Segment Start: STUDY MATERIAL

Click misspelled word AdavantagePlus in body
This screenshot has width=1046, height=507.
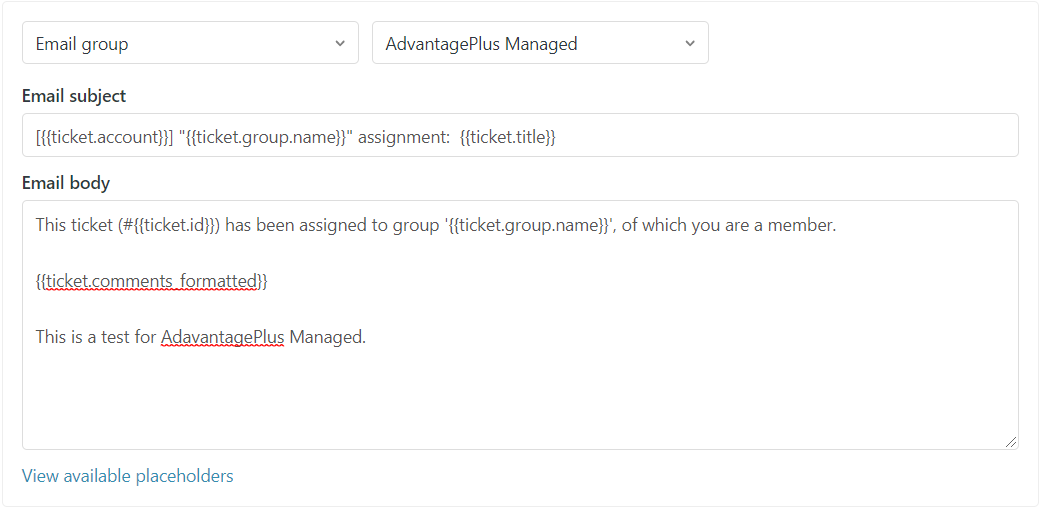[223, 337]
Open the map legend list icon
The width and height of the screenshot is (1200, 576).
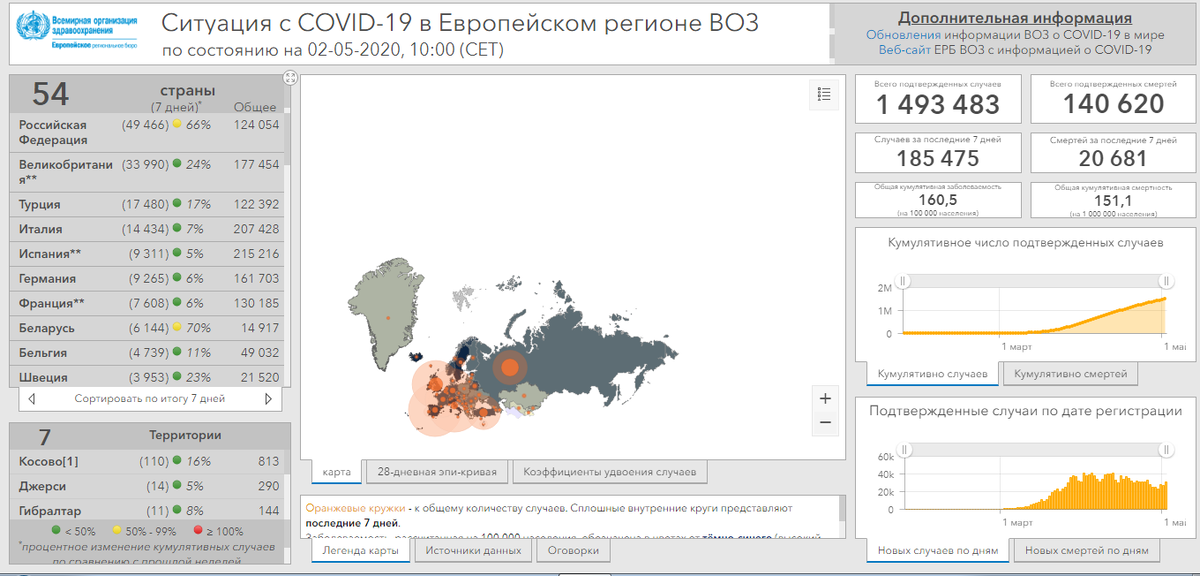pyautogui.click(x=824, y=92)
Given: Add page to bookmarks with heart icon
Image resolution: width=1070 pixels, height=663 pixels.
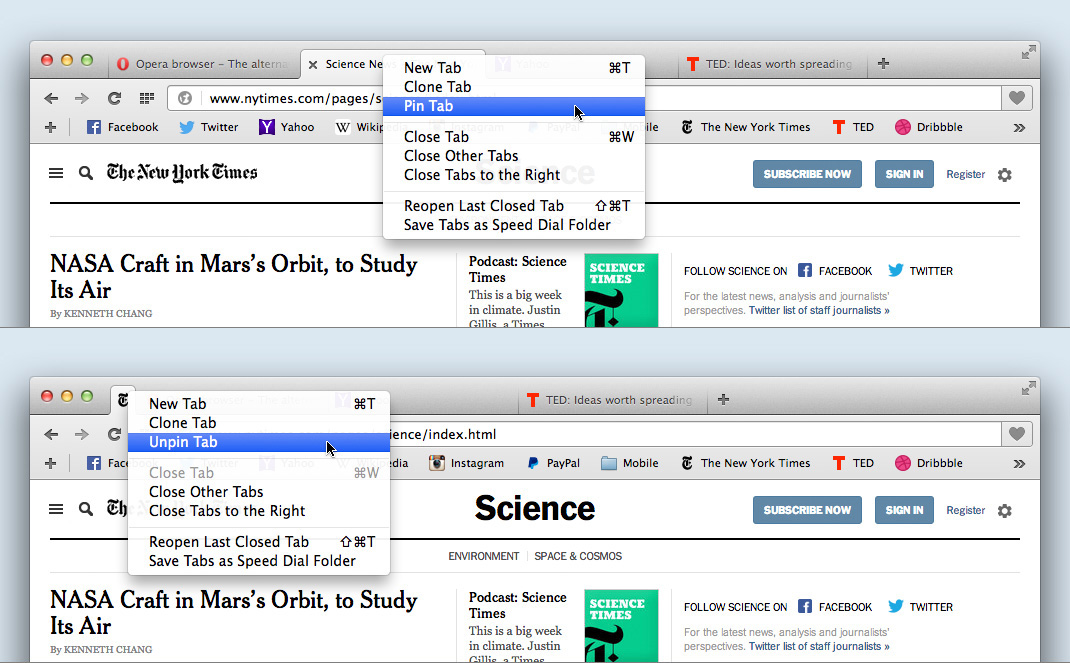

Segment End: STUDY MATERIAL

### PROBLEM TO SOLVE
Report the lines above that have the word "icon" in them.

### FINISHED EXERCISE
Open the map legend list icon
Given: Add page to bookmarks with heart icon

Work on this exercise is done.